The request » Rewrite every line of the entries below, keeping all their text, and rescale each coordinate in the answers by multiplying it by 0.3 and rounding to a whole number, with halves rounded up. Leave the pictures out of your answer.
** Start of Provided information **
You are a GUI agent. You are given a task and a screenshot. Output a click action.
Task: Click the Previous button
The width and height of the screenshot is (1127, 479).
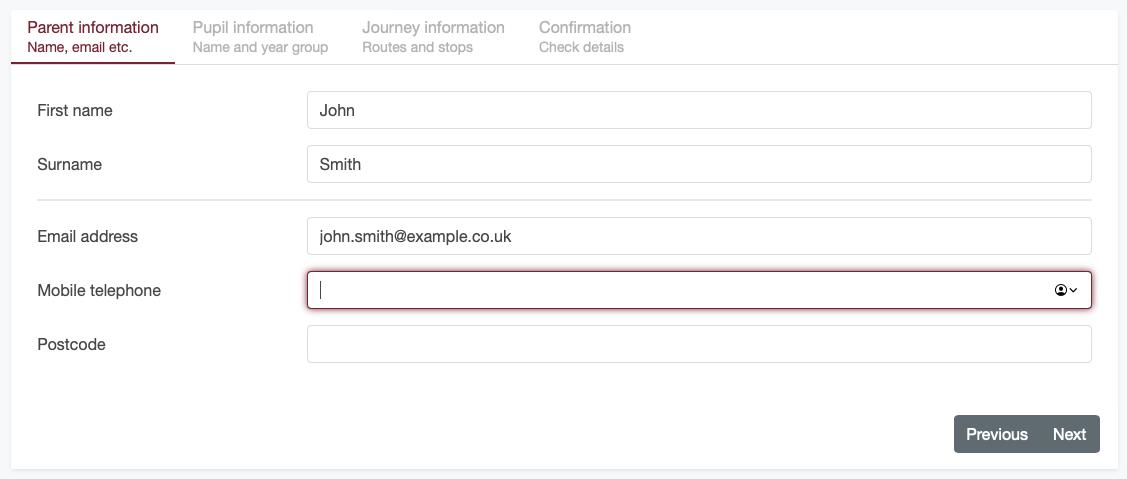pos(996,434)
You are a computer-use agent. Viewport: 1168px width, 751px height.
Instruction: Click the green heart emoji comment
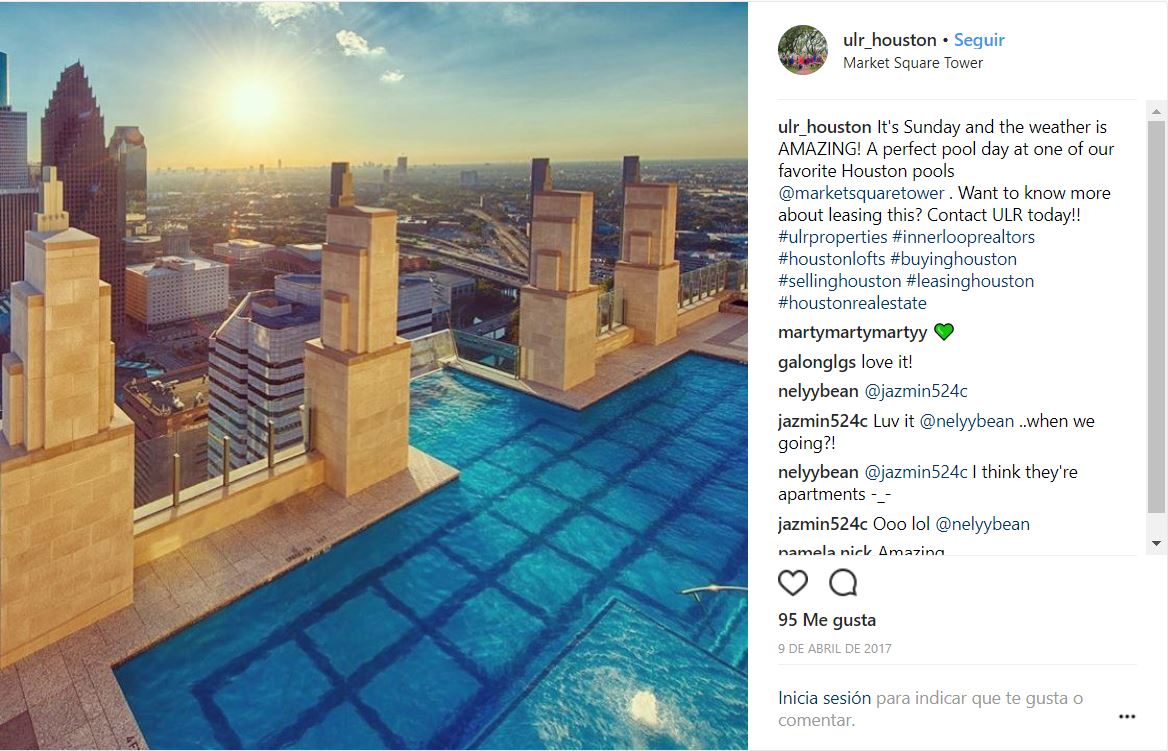point(943,332)
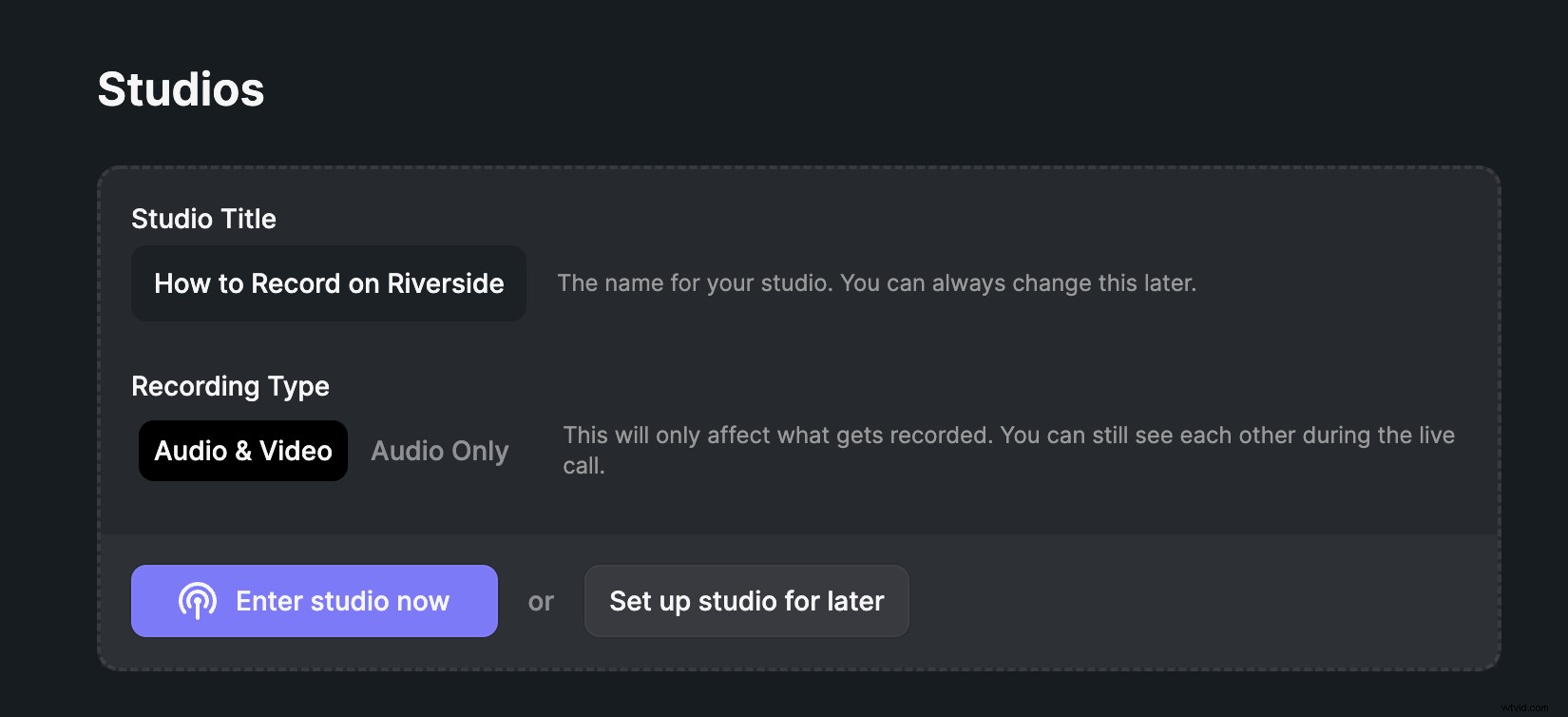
** End of Provided information **
Solution below »
You are a GUI agent. You are given a task and a screenshot. Output a click action.
Task: Click the Previous button
The width and height of the screenshot is (1127, 479).
pos(299,130)
You are a computer-use agent. Viewport: 1168px width, 751px height.
Instruction: Click the green heart emoji comment
point(283,100)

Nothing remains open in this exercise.